*** Begin section ***

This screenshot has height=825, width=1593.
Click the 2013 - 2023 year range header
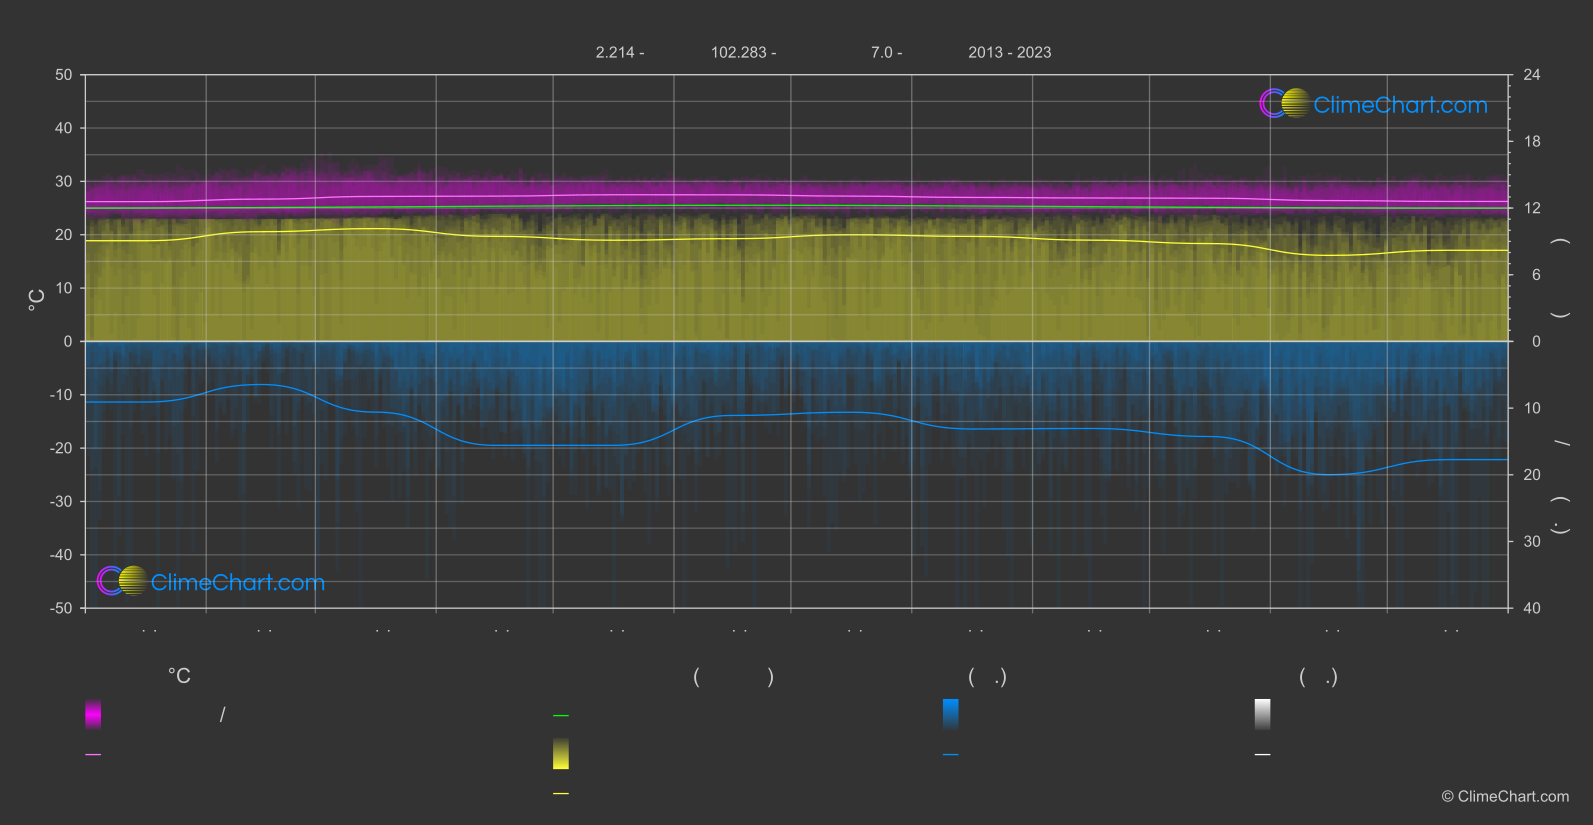[x=1009, y=52]
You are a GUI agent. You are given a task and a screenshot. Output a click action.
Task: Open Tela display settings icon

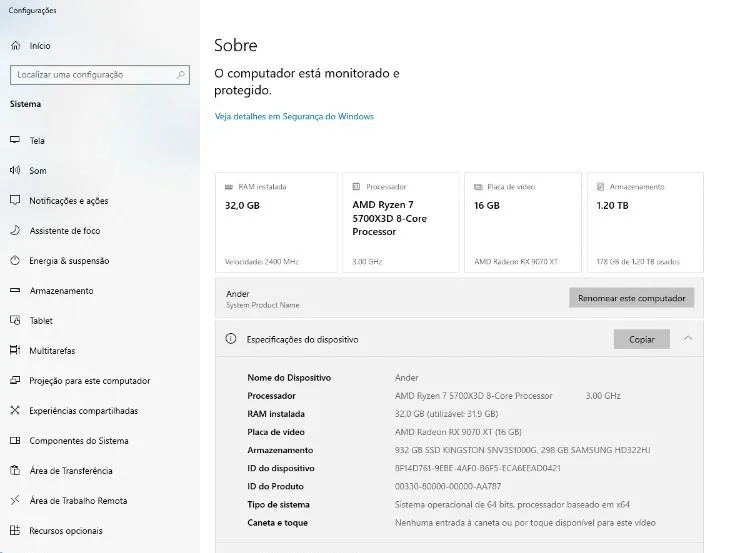point(15,140)
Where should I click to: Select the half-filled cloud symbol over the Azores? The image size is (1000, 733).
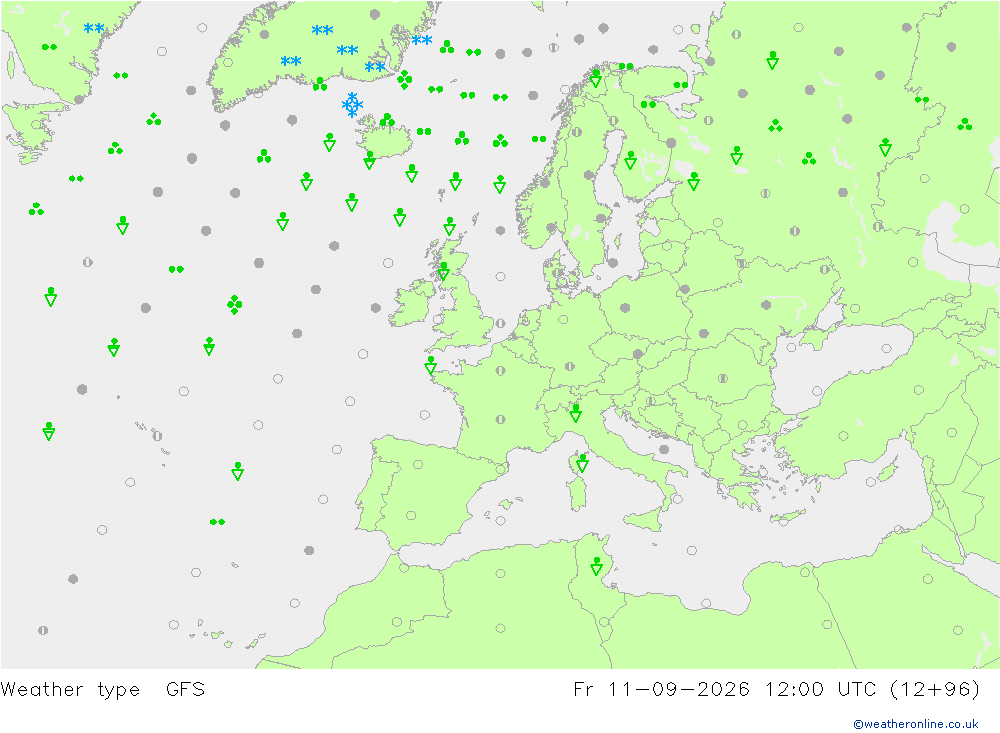[x=157, y=436]
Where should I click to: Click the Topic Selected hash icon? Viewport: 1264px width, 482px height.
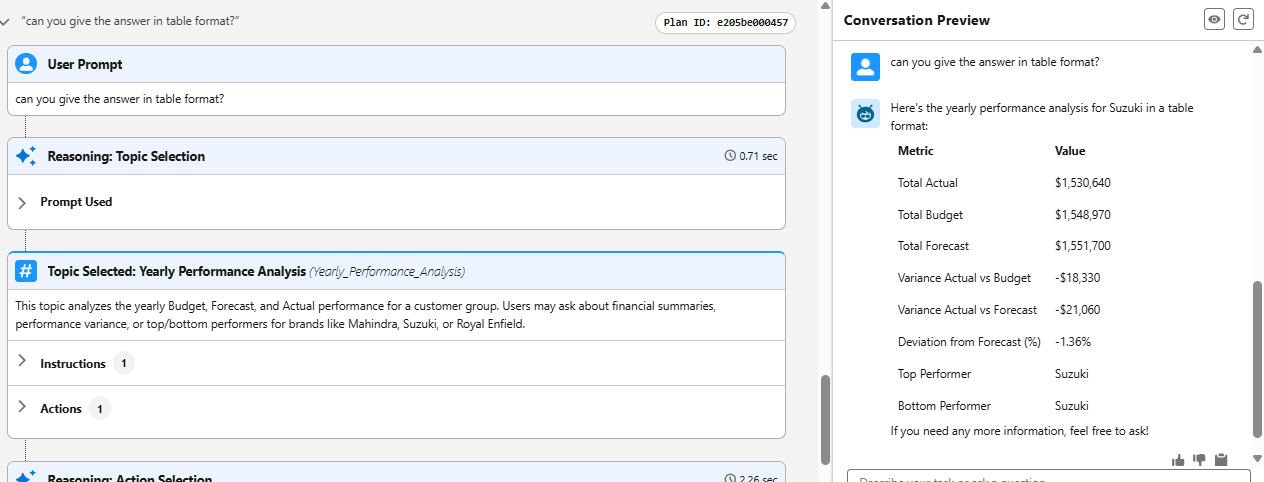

*** End section ***

## WORK ORDER
Repeat exactly the lines in the entries from the one containing "You are a GUI" to the final line, inclusive, and nothing beyond them; skip pictures.

## SOLUTION
You are a GUI agent. You are given a task and a screenshot. Output a click action.
Task: Open Tela display settings icon

point(15,140)
Where should I click to: Select the half-filled cloud symbol over the Azores? The image size is (1000, 733).
[x=157, y=436]
Where should I click to: Click the Topic Selected hash icon? Viewport: 1264px width, 482px height.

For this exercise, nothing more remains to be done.